TASK INSTRUCTIONS: Set down, please, exactly the lines below that run from the line with "The width and height of the screenshot is (600, 442)." to the line with "Click the 儲存", both lines included.

(Data entries)
= Beginning of Section =

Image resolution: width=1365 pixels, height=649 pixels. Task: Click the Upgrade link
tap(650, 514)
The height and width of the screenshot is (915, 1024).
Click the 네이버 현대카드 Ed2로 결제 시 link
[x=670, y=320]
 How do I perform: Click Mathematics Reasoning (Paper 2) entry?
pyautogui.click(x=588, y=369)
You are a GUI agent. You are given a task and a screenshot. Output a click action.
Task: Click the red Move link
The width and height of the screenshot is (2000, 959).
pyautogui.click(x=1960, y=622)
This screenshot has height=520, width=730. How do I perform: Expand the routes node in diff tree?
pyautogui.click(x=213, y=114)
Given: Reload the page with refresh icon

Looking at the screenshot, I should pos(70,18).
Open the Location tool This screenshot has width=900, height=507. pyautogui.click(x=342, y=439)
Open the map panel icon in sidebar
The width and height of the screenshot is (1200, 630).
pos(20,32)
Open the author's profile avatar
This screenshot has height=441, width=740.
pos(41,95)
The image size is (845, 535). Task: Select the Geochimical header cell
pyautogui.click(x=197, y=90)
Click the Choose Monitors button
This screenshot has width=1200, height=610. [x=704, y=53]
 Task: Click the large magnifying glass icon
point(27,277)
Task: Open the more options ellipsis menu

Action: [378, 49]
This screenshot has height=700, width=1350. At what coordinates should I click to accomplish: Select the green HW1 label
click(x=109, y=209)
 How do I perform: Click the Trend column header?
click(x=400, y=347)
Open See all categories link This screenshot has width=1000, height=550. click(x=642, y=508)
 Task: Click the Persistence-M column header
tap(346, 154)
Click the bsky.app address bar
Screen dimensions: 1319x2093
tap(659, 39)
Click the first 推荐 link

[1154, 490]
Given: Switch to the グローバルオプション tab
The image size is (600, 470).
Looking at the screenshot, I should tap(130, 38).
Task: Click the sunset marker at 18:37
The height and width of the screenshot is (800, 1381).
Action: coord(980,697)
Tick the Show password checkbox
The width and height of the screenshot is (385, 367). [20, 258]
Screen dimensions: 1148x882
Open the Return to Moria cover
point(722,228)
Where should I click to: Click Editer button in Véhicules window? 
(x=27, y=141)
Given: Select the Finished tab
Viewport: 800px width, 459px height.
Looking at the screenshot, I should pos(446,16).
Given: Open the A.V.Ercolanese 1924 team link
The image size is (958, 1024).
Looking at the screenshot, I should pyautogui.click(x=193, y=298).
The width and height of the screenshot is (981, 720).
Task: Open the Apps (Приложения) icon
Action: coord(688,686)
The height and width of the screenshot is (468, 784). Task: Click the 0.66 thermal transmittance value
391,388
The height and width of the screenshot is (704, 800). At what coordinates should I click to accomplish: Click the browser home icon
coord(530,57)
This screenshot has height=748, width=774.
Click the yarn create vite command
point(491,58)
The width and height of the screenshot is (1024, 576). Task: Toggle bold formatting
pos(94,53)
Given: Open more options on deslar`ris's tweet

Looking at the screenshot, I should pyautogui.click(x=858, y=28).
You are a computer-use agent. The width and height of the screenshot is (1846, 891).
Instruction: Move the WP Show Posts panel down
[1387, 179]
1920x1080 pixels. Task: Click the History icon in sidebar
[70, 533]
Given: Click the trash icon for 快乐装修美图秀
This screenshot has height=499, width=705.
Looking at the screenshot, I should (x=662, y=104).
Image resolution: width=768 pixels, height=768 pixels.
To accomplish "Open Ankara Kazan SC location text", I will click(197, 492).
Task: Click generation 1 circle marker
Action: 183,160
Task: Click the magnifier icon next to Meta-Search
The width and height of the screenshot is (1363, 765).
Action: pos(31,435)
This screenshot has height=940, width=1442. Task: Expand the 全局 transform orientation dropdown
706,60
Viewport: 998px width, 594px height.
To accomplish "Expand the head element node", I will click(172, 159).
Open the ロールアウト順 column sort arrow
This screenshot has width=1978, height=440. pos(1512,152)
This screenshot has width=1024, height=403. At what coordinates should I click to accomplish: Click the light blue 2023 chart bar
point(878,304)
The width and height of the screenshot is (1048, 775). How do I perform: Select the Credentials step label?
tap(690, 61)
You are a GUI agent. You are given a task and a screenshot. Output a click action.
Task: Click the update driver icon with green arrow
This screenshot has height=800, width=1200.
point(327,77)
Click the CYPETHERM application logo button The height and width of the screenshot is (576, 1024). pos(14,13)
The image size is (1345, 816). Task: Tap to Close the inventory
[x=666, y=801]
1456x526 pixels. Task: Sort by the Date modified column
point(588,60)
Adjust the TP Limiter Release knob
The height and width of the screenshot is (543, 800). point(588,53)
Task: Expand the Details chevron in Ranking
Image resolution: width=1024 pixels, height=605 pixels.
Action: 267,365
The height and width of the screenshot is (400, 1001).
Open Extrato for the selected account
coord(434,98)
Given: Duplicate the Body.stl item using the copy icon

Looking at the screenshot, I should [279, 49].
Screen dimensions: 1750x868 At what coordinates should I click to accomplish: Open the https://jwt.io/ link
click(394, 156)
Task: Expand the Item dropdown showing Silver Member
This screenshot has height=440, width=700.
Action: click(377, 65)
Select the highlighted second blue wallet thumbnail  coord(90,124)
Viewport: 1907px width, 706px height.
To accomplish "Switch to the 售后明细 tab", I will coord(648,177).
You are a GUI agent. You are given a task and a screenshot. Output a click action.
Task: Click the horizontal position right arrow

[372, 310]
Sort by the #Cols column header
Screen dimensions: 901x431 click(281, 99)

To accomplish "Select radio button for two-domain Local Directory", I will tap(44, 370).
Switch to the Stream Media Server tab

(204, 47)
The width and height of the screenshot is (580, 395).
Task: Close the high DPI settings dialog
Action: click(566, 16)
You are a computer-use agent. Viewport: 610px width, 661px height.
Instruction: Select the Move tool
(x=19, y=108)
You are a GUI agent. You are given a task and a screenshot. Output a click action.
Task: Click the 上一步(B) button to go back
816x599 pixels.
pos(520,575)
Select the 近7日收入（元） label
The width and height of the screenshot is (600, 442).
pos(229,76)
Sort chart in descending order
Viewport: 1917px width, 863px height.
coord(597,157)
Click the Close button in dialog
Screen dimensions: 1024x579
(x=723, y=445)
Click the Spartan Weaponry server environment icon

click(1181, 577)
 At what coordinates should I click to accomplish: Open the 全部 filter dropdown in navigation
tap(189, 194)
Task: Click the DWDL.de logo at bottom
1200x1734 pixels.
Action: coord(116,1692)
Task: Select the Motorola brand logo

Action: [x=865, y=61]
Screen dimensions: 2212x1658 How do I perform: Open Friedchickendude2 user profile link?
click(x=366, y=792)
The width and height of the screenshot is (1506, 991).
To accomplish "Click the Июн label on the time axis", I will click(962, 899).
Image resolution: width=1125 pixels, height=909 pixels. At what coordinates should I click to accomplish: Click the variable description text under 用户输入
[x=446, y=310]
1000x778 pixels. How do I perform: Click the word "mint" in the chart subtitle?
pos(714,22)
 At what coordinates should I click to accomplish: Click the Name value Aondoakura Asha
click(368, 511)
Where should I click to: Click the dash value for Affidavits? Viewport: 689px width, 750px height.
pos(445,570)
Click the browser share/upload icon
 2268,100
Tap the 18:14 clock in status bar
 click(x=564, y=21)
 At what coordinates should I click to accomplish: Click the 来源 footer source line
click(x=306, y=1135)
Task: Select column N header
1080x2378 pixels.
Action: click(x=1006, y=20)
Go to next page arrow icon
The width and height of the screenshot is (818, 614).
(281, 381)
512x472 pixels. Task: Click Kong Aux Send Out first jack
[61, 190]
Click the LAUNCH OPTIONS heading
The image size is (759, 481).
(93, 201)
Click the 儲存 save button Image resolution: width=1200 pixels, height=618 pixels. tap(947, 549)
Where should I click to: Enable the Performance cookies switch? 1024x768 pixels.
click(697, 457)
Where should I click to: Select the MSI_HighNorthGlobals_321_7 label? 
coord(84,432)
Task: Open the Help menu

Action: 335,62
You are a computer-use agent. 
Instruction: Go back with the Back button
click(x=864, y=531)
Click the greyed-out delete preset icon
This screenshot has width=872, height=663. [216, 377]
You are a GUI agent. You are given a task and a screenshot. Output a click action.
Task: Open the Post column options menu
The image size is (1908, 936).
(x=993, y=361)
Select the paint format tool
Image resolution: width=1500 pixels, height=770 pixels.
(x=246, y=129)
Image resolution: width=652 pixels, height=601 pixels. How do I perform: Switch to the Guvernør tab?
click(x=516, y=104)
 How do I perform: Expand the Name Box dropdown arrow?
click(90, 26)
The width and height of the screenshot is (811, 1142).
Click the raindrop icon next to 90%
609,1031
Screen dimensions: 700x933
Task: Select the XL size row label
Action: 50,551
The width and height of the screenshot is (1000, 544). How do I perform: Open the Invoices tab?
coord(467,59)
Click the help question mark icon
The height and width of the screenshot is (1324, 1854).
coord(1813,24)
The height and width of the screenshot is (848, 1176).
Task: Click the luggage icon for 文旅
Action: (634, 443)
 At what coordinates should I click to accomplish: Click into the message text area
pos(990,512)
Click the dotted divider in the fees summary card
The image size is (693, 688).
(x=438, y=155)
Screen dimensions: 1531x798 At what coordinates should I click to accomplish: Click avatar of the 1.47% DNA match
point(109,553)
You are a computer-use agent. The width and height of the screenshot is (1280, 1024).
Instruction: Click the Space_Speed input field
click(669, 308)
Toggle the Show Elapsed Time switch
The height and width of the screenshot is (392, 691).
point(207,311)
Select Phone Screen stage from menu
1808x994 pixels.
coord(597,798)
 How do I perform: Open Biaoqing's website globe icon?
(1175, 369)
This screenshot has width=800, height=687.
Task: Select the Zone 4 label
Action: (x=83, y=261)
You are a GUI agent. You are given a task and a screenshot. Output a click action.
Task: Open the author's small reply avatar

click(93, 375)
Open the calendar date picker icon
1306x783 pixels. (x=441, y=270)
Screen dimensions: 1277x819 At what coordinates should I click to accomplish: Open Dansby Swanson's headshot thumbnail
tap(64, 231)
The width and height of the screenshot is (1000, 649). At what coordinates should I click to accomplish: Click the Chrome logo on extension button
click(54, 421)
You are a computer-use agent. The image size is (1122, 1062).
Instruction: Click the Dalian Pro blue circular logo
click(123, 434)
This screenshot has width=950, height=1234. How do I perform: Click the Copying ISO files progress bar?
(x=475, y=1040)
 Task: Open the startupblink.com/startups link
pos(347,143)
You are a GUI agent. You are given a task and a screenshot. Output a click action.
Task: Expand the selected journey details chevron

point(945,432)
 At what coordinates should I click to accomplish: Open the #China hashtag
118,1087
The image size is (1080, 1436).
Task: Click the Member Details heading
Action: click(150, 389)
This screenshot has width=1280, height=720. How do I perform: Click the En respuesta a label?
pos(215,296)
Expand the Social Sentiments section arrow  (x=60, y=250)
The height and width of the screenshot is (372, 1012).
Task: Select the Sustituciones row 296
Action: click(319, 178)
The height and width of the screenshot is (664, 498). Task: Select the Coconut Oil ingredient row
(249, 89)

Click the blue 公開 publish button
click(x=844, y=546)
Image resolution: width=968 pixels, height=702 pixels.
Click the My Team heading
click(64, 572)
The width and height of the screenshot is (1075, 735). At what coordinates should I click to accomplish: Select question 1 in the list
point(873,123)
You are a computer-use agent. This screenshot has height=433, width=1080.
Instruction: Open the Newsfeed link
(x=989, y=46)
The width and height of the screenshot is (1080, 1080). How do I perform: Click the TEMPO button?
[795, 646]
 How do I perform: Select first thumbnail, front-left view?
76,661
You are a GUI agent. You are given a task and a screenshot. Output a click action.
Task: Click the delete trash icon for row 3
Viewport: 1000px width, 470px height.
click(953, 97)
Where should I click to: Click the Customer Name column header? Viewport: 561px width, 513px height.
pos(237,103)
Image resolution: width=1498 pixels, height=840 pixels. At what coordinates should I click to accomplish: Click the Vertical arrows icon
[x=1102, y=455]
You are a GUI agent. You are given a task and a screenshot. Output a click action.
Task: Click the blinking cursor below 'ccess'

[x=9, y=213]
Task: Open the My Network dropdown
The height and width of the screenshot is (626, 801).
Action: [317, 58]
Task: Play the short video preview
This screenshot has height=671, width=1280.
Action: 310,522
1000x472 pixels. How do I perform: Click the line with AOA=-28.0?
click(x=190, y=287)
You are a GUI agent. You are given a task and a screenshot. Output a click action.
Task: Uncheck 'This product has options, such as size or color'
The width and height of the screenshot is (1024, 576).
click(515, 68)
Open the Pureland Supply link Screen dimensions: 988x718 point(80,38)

= End of Section =

ANSWER FOR THE TASK:
The width and height of the screenshot is (600, 442).
pos(229,76)
Sort chart in descending order
Viewport: 1917px width, 863px height.
coord(597,157)
Click the Close button in dialog
Screen dimensions: 1024x579
(x=723, y=445)
Click the Spartan Weaponry server environment icon

click(1181, 577)
 At what coordinates should I click to accomplish: Open the 全部 filter dropdown in navigation
tap(189, 194)
Task: Click the DWDL.de logo at bottom
1200x1734 pixels.
Action: coord(116,1692)
Task: Select the Motorola brand logo

Action: [x=865, y=61]
Screen dimensions: 2212x1658 How do I perform: Open Friedchickendude2 user profile link?
click(x=366, y=792)
The width and height of the screenshot is (1506, 991).
To accomplish "Click the Июн label on the time axis", I will click(962, 899).
Image resolution: width=1125 pixels, height=909 pixels. At what coordinates should I click to accomplish: Click the variable description text under 用户输入
[x=446, y=310]
1000x778 pixels. How do I perform: Click the word "mint" in the chart subtitle?
pos(714,22)
 At what coordinates should I click to accomplish: Click the Name value Aondoakura Asha
click(368, 511)
Where should I click to: Click the dash value for Affidavits? Viewport: 689px width, 750px height.
pos(445,570)
Click the browser share/upload icon
 2268,100
Tap the 18:14 clock in status bar
 click(x=564, y=21)
 At what coordinates should I click to accomplish: Click the 来源 footer source line
click(x=306, y=1135)
Task: Select column N header
1080x2378 pixels.
Action: click(x=1006, y=20)
Go to next page arrow icon
The width and height of the screenshot is (818, 614).
(281, 381)
512x472 pixels. Task: Click Kong Aux Send Out first jack
[61, 190]
Click the LAUNCH OPTIONS heading
The image size is (759, 481).
(93, 201)
Click the 儲存 save button Image resolution: width=1200 pixels, height=618 pixels. tap(947, 549)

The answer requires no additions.